We don’t see enough of realist painter John Nava either, and his two pieces here stand apart, in different ways. “Single Orange” is a dramatic little still-life, a palpable citrus portrait, while “Screen Kiss” basks in narrative intensity. The title defines the central action of a couple, while a film crew, in muted light, envelops them and a fire in the distance gives a sense of love amid the ruins. But it’s all done with a certain melancholic detachment and an awareness of the artificiality at hand.

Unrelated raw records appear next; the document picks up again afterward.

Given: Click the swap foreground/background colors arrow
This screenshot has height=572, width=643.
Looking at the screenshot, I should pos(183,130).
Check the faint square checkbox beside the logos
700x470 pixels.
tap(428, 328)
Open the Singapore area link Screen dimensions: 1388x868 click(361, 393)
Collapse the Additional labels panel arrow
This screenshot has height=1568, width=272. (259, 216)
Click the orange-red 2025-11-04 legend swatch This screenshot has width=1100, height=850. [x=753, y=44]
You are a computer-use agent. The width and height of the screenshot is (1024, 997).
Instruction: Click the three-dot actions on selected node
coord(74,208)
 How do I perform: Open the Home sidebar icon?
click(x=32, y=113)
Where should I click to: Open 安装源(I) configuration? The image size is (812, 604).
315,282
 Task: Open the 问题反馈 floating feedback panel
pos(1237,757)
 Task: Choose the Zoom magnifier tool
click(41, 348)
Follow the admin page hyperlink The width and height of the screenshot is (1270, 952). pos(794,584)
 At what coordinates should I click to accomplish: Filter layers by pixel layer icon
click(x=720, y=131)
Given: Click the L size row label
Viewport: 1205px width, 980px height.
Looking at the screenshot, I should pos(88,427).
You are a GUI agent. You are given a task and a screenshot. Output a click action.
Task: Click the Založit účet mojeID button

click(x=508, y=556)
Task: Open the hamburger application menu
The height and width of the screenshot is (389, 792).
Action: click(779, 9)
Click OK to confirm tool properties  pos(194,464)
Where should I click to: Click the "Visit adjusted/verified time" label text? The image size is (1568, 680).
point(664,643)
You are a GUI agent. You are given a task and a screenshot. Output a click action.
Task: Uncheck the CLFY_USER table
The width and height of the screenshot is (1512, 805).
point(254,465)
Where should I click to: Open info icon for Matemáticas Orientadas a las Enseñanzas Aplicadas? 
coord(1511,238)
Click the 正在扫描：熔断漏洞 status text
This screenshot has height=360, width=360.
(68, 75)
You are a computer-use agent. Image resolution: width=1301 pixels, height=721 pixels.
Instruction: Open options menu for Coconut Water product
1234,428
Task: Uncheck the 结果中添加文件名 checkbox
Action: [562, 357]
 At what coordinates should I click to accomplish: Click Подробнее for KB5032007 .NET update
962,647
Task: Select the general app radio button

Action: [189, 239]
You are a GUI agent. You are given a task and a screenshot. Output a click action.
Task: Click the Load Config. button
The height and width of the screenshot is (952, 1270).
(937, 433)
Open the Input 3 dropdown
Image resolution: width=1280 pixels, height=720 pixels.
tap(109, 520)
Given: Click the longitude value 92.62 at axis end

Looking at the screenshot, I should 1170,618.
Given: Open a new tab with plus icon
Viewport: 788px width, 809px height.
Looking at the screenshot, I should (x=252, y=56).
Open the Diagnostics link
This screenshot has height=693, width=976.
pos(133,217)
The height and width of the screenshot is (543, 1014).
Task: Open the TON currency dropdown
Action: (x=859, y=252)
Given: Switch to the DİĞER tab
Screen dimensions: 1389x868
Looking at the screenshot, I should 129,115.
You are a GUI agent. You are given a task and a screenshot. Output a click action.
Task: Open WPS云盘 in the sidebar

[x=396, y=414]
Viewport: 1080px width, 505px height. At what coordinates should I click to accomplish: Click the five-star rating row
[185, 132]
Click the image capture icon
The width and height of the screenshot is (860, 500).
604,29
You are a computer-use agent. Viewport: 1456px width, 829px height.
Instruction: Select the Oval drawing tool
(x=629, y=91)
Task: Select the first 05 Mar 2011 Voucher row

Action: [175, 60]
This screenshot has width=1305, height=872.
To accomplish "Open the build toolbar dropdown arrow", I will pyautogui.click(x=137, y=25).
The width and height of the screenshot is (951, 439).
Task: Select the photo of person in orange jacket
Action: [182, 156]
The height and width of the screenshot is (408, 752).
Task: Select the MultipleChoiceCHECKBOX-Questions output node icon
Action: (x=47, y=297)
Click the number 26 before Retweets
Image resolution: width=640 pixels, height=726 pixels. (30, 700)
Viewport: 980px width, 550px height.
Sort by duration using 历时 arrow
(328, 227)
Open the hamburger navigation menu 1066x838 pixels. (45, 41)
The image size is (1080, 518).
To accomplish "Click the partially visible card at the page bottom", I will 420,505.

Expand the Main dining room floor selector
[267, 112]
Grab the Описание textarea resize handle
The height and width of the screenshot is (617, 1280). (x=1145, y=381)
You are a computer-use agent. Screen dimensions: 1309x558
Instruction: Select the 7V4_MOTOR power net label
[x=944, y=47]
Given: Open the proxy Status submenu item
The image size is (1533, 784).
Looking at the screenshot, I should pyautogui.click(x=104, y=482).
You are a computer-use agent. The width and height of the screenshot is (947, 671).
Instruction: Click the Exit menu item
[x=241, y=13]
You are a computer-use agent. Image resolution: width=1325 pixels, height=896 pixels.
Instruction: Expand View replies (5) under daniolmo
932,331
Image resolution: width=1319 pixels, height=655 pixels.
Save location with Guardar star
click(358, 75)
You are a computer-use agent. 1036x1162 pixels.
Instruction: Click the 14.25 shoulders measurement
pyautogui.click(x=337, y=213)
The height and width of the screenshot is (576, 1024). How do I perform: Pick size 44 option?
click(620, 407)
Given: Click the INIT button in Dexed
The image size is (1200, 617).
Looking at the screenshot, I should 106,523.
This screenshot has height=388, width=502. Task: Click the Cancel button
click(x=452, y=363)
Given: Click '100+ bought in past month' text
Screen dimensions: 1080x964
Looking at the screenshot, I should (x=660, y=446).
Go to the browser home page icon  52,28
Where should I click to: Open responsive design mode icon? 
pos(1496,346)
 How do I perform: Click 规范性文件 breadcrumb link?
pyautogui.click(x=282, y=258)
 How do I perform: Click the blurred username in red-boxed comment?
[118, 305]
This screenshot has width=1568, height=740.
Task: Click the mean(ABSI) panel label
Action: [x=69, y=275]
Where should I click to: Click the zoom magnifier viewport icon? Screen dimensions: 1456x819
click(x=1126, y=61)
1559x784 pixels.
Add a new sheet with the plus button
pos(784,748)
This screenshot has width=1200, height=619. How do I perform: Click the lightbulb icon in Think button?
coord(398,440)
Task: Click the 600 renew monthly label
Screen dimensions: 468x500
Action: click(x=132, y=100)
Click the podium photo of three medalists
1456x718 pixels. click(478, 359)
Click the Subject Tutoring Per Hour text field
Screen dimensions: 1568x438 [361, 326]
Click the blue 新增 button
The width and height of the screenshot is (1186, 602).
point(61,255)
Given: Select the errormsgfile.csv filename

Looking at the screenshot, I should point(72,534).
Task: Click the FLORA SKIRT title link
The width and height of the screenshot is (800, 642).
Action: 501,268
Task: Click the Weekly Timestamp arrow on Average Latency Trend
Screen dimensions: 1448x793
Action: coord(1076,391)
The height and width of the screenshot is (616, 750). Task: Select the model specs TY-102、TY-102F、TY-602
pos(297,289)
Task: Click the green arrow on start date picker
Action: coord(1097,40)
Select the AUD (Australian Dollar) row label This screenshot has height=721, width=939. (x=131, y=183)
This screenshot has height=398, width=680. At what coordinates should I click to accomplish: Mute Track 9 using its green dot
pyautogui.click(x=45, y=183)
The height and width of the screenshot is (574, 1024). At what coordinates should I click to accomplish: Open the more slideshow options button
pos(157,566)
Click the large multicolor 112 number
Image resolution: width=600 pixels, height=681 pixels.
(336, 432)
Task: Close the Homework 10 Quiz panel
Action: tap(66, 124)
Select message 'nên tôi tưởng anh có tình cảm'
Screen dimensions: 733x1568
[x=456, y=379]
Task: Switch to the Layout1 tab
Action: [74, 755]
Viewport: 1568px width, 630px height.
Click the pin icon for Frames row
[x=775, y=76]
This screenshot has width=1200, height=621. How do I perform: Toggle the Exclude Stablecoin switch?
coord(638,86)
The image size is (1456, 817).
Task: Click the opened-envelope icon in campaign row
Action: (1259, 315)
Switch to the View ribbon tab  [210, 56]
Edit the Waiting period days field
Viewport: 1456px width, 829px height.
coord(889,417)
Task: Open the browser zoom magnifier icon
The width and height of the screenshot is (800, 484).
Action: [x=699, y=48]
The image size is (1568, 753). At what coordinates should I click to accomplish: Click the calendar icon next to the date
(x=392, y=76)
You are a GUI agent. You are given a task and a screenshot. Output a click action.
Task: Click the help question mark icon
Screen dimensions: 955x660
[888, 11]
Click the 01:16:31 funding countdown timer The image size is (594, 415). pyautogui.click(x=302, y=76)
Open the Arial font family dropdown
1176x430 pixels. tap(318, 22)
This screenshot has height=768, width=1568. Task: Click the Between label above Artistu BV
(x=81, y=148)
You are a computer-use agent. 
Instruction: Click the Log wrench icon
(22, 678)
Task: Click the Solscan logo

Ron Robertson, a distinctive assemblage artist who teaches at Santa Barbara City College, makes a rare appearance in Ventura County, showing “Five Elements,” made from stacked cubes dealing with the natural elements, with the green surface of a bronze patina suggesting age and natural processes at work.

Priscilla Bender-Shore, another Santa Barbara artist--slated to have a solo show here this fall--shows two of her provocative pieces.

The tall photo-realistic painting “Spring Fall” by Connie Jenkins manages to portray its gushing, watery subject with a cool eye, projecting a mood both idyllic and objective. Eric R. Richards, no stranger to the transforming properties of metal and found objects, shows “African Lion,” its subject implied through the unlikely material of twisting steel rods.

Hiroko Yoshimoto, another artist with a link to Ventura College as a teacher, shows two abstract paintings in her “Lines and Signs,” at once free in gesture and orderly in structure. Nancy Whitman’s “Lady at Nordstrom,” awash in pinks and throbbing with warmth, has almost a voyeuristic subplot, as if the unclad woman in a dressing room is a “found nude” for the artist.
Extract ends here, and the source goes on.